== Segment start ==
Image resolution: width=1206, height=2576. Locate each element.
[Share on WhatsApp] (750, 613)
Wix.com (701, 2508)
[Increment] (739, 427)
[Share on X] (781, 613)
== Segment end ==
You are asked to transcribe the complete data exactly.

## Solution below:
Image resolution: width=1206, height=2576. Locate each element.
[Share on WhatsApp] (750, 613)
Wix.com (701, 2508)
[Increment] (739, 427)
[Share on X] (781, 613)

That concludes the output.